### Required work:
[1] Translate this sentence from the travel account into Spanish: "Actors and actresses roamed the ship, telling Pirate stories of the waters and taking pictures of the guests."
[2] Return the passage of the travel account starting at "The Pirate Cruise" and ending at "for photo opportunities.", copied word for word.

### Page:

• • •

The Pirate Cruise turned out to be what was referred to as a “booze cruise”, although don’t be misled into thinking it was a raucous free-for-all. There were many young honeymooners, but also a good deal of children, yet a cash bar quite adequately supported the general atmosphere of nautical fun and fantasy. Actors and actresses roamed the ship, telling Pirate stories of the waters and taking pictures of the guests. It wasn’t a bad way to spend an evening, and there were some lovely views of the shoreline for photo opportunities.
Chichineza is an ancient town that contains relics of past civilizations such as courts in which a deadly basketball game was once played, and towering pyramid that can be climbed by those stout of heart and limb. (I have a great picture of myself atop, canoodling with the god who protects it.) The journey was not an easy one, however. Approaching Chichineza via a rickety old bus without air conditioning and restroom facilities was not something advisable for anyone suffering even a mild form of Montezuma’s revenge. The trip was about 90 minutes and the path was through some exceedingly heart-breaking areas of poverty. (On the one rest stop, beggars swarmed those who left the bus.)
The snorkeling expedition we chose went out into much deeper water than I am comfortable with, so I alone remained in waters near the boat. It was moored in about 6 feet of water; the others went out to a depth of at least 15 feet. This is a consideration if you are a novice; the companies’ version of “beginner” may conflict with yours. (My husband relayed that one of the women became quite unnerved at one point and they had to stop the excursion for a few minutes, so apparently I’m not the only one who likes to have their feet on solid ground while dumping water from their face mask.)
Golfing was a blur and not worth the money-it was not a well-kept course, and the temperature reached 106 degrees that particular September day. Yet, we made up for it in other ways…
Our hotel room offered beautiful scenery, and we enjoyed every one of our meals-even though the chimichangas tasted a bit different than those from Chichi’s! We loved going to the marketplace, though one must get used to bargaining with the vendors. My souvenir was a stunning silver and turquoise bracelet which I still wear to this day.
In answer to questions about illness, some folks were sick every day (like my husband) while others became sick only once (like I did). The culprit were ice-pops purchased from a local child at Chichineza; we were so parched, we didn’t even care about the water. However, surprisingly, those few episodes still didn’t ruin the overall experience. Would I return? You bet! It’s probably even grander now than before, but still very tourist-friendly.
Before a passport was required for visiting Toronto, I visited for a few days one summer. To be honest, I was ill (unrelated to travel) for most of my stay, but still remember it with fond memories. That says something.
We stayed at a lovely downtown hotel. Well, that’s redundant; I think almost everything in town in lovely, or at least kept up and attractive-at least the areas that tourists see, anyway. I had ordered tickets for Phantom of the Opera some monts earler, and of course didn’t anticipate it being such an inopportune time. So it was either “tough it out” or lose the money already spent. I’m glad I chose the former.

• • •

### Collected material:

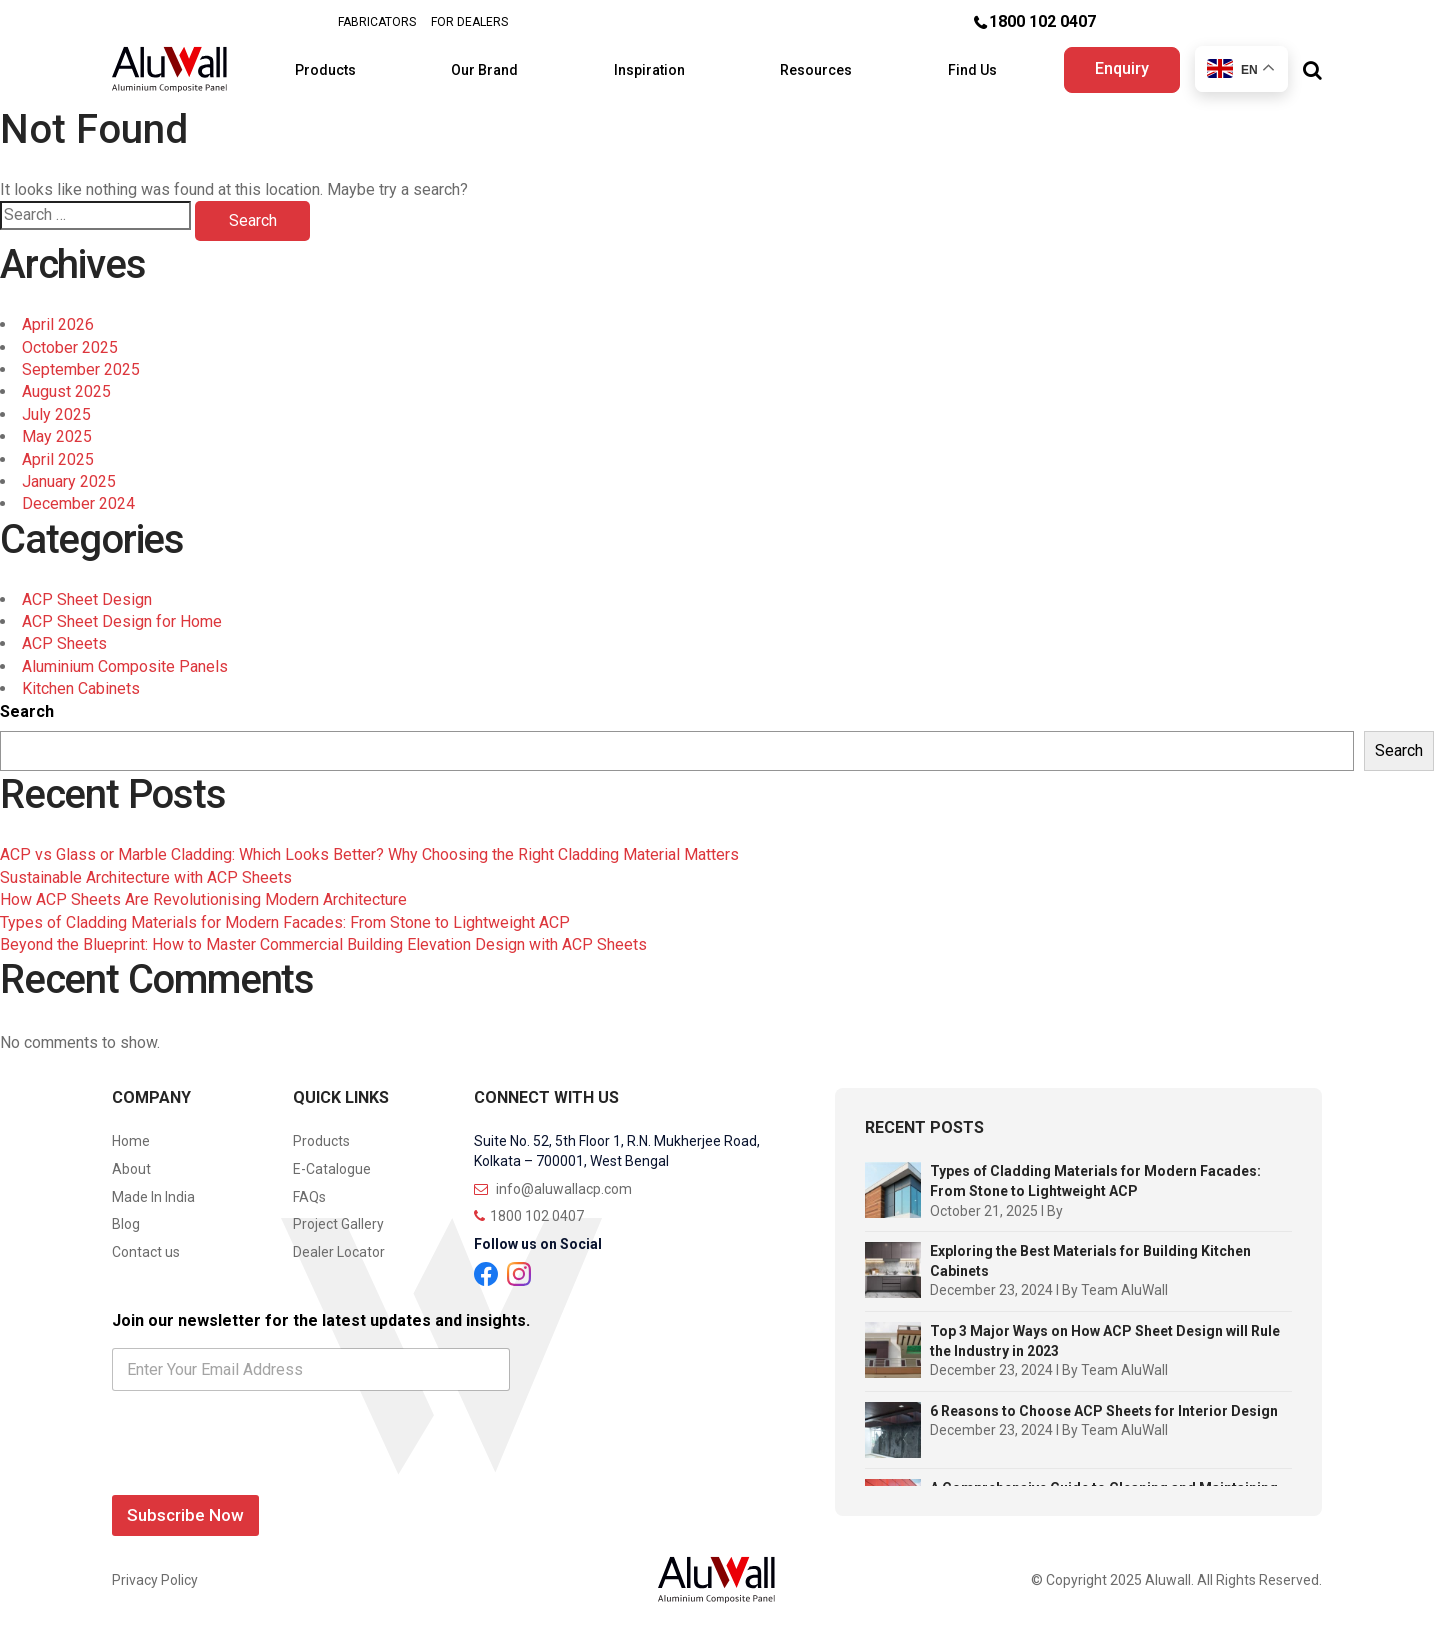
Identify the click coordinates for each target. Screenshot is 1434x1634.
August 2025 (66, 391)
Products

• • •

### Responses to the exercise:
[1] Actores y actrices recorrían el barco, contando historias de piratas de esas aguas y tomando fotos de los invitados.

[2]
The Pirate Cruise turned out to be what was referred to as a “booze cruise”, although don’t be misled into thinking it was a raucous free-for-all. There were many young honeymooners, but also a good deal of children, yet a cash bar quite adequately supported the general atmosphere of nautical fun and fantasy. Actors and actresses roamed the ship, telling Pirate stories of the waters and taking pictures of the guests. It wasn’t a bad way to spend an evening, and there were some lovely views of the shoreline for photo opportunities.